▸ **TASK BRIEF**
From the first line to the last, give the records again exactly and skip the pictures.

[Collected data]

————————

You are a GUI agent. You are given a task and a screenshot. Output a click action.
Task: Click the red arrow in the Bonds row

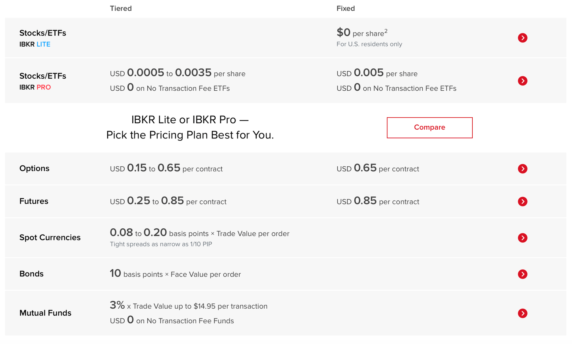[x=522, y=274]
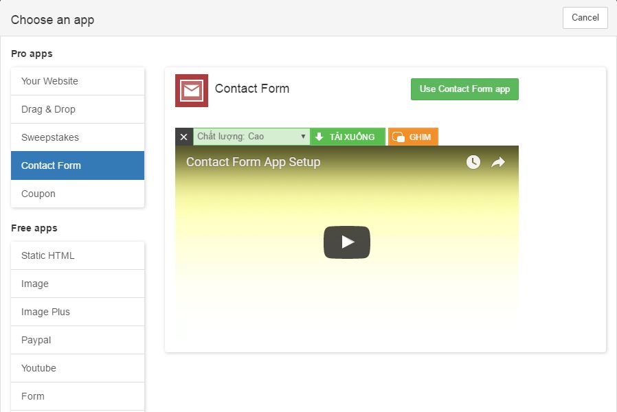Image resolution: width=617 pixels, height=412 pixels.
Task: Open the Chất lượng quality dropdown
Action: tap(251, 137)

————————

▸ **RESPONSE**
You are a GUI agent. You are given a task and a screenshot. Output a click action.
Task: Click the red arrow in the Bonds row

[x=522, y=274]
Image resolution: width=617 pixels, height=412 pixels.
Task: Open the Chất lượng quality dropdown
Action: tap(251, 137)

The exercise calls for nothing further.